Szefowa CKW Białorusi: nie ma znaczenia, czy wybory były demokratyczne

07-08-19 Promocja 0 comment

Przewodnicząca Centralnej Komisji Wyborczej Białorusi Lidzija Jarmoszyna, kilka dni po ogłoszeniu terminu wyborów prezydenckich i parlamentarnych na Białorusi, udzieliła wywiadu gazecie  „Komsomolska Prawda Białorusi”.

Wywiad wywołał oburzenie  białoruskiej prasy niezależnej „Władze białoruskie regularnie odrzucają krytykę procesów  wyborczych w tym państwie uznając ją za tendencyjną. Co więcej,  Mińsk zaprasza Zachód by  uczył się  od Białorusi demokratycznych standardów” – pisze gazeta „Salidarnaść”.

Tym bardziej zaskakujące, są wg gazety wypowiedzi Jarmoszyny  dla „Komsomolskiej Prawdy”.

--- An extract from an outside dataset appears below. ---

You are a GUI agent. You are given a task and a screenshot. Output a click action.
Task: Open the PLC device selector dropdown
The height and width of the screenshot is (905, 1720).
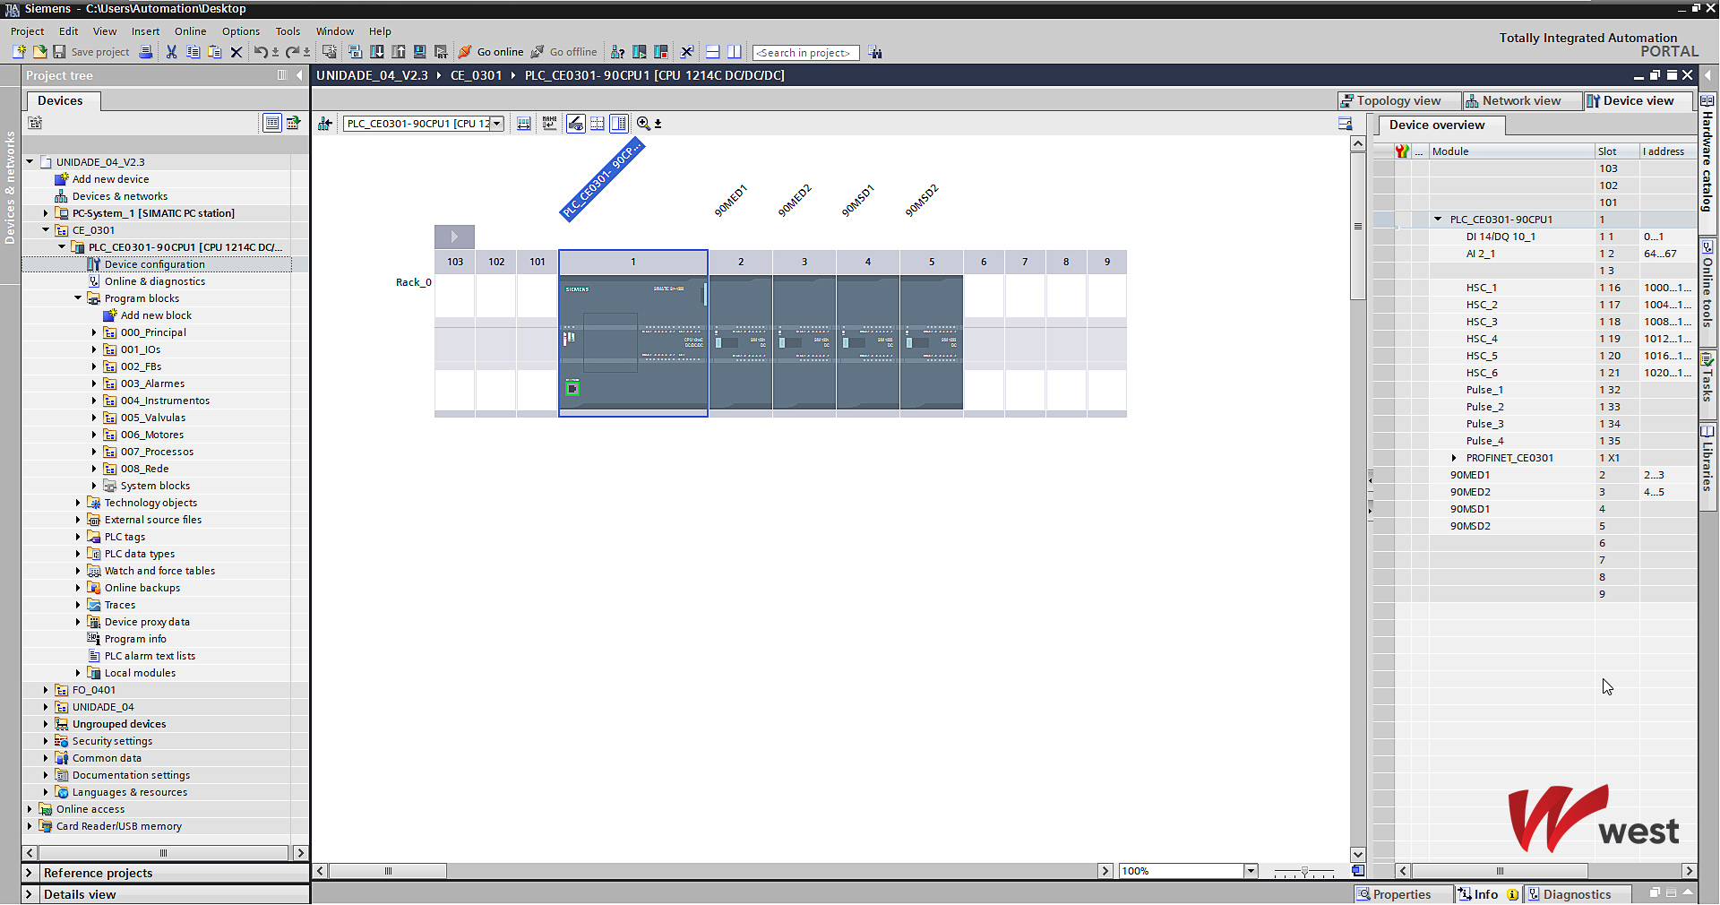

Zdaniem przewodniczącej CKW, sam proces wyborczy nie ma aż tak istotnego znaczenia.  Wszystko zależy od osobowości i cech charakteru jednostki, która została wybrana prezydentem. I nie ma znaczenia, na ile demokratycznie to zrobiono.

„Wybory to tylko narzędzie  powoływania władzy” – podsumowuje Jarmoszyna.

„Rzeczywiście, w naszych warunkach proces wyborczy odgrywa rolę  formalnego narzędzia. Wynik jest przewidywalny w takim stopniu, że wybory mogłyby się odbyć w oparciu o prezydencki dekret  w sprawie uznania konkretnej  osoby za prezydenta. Kampanie wyborcze to wyłącznie zabieg kosmetyczny, mający usprawiedliwić utrzymanie władzy. Być może tym razem Lidzia Jarmoszina powiedziała trochę więcej, niż chciała”. – konkluduje opozycyjna gazeta.